#### Requirement:
When copying the entries below, leave out every picture and keep the rest exact.

#### Input data:
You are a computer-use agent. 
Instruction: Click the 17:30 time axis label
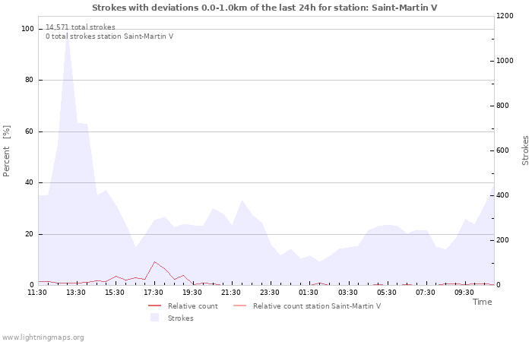(x=154, y=293)
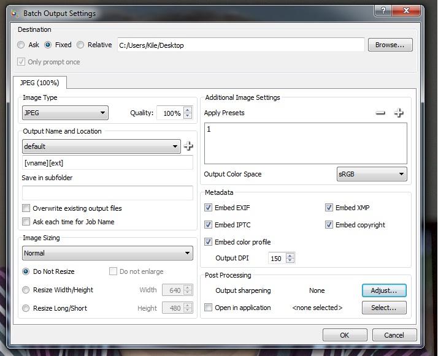Choose Resize Width/Height option

coord(26,290)
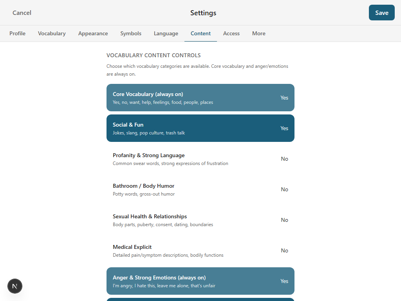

#### Solution:
You are a computer-use agent. 
Instruction: Click the 17:30 time axis label
(x=154, y=293)
Choose Resize Width/Height option

coord(26,290)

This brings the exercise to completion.